Significance and Use
5.1 This test method is considered satisfactory for acceptance testing of commercial shipments since current estimates of between-laboratory precision are acceptable and the method is used extensively in the trade for acceptance testing.
5.1.1 If there are differences of practical significance between reported test results for two laboratories (or more), comparative tests should be performed to determine if there is a statistical bias between them, using competent statistical assistance. As a minimum, use samples for such comparative tests that are as homogeneous as possible, drawn from the same lot of material as the samples that resulted in disparate results during initial testing, and randomly assigned in equal numbers to each laboratory. The test results from the laboratories involved should be compared using a statistical test for unpaired data, at a probability level chosen prior to the testing series. If bias is found, either its cause must be found and corrected, or future test results for that material must be adjusted in consideration of the known bias.
5.2 Force at Specified Elongation (FASE) is a measure of the tensile force occurring while extending a textile material within specified limits. This characteristic of elastomeric yarn indicates the resistance that will have to be overcome by the wearer while putting on a garment made of the material and is also an indication of the garment's resistance to deformation caused by normal body movements during wear. The elongations used for these measurements are typically 100 %, 200 % and 300 %.
5.3 Permanent Deformation (set) is a measure of the increase in length of an elastomeric yarn resulting from cyclic stretching and relaxation. The characteristic is a visible indication of the realignment of intermolecular bonds within the elastic material. As with stress decay, the amount of set increases with yarn extension; however, for any particular extension, little or no additional set takes place after five cycles of exercising. Generally, the characteristic set of the yarn is developed during fabric preparation and the fabric itself shows a negligible amount of set.
5.4 Stress decay increases with yarn extension, but at any specified extension the stress decay takes place in the first 30 s with insignificant decay after 5 min. This characteristic is caused by the gradual realignment of intermolecular bonds within the elastic material, and helps to explain the changes in yarn properties that accompany cyclic stretching and relaxing. The realignment of the bonds is a reversible effect. Following complete relaxation of the yarn, the molecules tend to assume their original configuration with just about complete elimination of the previously observed strain.
5.5 This test method was developed using elastomeric yarns in the “as-produced” condition, but may be used for treated elastomeric yarns provided the treatment is specified. The method does not cover the removal of finish for the determination of elastic properties of “finish-free” elastomeric yarns.
1.1 This test method covers the determination of elastic properties of “as produced” elastomeric yarns made from rubber, spandex or other elastomers. Elastic properties include force at specified elongations, permanent deformation and stress decay. Other hysteresis related properties can be calculated.
Note 1: For a method designed specifically for testing rubber threads, refer to Test Method .
1.2 This test method is not applicable to covered, wrapped, or core-spun yarns or yarns spun from elastomeric staple.
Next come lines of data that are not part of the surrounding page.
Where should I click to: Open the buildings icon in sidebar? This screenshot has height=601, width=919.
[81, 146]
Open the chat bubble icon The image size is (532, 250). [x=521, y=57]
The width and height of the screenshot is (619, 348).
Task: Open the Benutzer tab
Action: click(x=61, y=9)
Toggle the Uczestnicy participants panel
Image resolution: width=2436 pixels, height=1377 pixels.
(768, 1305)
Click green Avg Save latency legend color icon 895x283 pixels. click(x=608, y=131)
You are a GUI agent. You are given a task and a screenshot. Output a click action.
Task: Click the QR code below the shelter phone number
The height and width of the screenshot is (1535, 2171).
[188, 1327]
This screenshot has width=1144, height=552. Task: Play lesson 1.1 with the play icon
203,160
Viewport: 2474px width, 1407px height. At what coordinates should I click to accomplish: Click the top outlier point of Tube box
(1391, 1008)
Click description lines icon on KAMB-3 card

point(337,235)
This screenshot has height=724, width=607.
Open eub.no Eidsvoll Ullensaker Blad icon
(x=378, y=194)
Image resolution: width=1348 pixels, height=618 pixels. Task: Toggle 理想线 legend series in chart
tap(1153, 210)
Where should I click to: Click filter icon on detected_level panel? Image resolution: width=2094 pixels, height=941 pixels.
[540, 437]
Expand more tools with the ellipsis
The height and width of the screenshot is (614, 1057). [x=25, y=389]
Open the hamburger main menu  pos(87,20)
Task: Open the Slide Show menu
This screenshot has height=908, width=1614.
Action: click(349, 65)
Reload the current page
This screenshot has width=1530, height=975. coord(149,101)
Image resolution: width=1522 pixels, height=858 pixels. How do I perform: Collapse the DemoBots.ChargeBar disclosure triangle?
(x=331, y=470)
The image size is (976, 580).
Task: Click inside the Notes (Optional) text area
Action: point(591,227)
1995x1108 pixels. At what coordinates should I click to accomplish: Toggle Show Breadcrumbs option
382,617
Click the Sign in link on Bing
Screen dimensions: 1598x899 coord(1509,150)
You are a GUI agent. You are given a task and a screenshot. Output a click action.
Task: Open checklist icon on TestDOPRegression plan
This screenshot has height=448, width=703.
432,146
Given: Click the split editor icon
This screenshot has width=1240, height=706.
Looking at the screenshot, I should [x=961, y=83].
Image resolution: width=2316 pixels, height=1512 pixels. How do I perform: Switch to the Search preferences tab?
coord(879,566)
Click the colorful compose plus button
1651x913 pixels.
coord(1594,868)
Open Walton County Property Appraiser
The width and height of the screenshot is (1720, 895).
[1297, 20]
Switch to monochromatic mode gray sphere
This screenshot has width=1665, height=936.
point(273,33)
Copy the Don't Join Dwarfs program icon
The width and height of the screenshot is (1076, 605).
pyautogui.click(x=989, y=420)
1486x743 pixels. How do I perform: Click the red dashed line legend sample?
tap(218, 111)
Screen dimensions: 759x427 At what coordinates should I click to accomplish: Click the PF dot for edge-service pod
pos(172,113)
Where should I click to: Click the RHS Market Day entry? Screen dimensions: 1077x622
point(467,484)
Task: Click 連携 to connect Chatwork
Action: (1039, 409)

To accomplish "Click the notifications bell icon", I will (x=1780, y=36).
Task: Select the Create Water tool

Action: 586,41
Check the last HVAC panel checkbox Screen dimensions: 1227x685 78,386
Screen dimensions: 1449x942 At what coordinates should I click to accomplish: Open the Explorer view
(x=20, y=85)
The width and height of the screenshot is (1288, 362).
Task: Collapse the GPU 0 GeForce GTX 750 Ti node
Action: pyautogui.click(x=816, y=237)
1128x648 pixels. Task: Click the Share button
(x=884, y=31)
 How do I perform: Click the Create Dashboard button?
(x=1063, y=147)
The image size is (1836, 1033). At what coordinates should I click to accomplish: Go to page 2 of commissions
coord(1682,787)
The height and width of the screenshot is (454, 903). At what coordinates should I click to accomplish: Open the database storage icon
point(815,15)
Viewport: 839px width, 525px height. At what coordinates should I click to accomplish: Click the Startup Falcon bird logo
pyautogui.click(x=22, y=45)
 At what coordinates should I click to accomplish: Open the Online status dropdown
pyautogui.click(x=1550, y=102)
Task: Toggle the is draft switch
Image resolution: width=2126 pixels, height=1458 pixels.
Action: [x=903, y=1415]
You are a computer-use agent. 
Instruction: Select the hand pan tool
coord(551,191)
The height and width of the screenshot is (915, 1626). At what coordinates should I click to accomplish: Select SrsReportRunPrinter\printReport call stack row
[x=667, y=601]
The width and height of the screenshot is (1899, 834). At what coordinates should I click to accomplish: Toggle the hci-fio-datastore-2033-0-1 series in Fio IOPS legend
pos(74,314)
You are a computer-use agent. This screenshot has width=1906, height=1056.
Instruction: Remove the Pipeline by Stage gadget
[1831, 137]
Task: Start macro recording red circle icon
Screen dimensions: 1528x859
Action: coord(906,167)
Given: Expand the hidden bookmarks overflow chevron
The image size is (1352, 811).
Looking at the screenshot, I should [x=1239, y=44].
1.3 This test method is applicable to elastomeric yarns having a range of 40 to 3200 dtex (36 to 2900 denier).
1.4 The values stated in either SI units or U.S. Customary units are to be regarded separately as standard. Within the text, the U.S. Customary units are in parentheses. The values stated in each system are not exact equivalents; therefore, each system shall be used independently of the other.
1.5 This standard does not purport to address all of the safety concerns, if any, associated with its use. It is the responsibility of the user of this standard to establish appropriate safety, health, and environmental practices and determine the applicability of regulatory limitations prior to use.
1.6 This international standard was developed in accordance with internationally recognized principles on standardization established in the Decision on Principles for the Development of International Standards, Guides and Recommendations issued by the World Trade Organization Technical Barriers to Trade (TBT) Committee.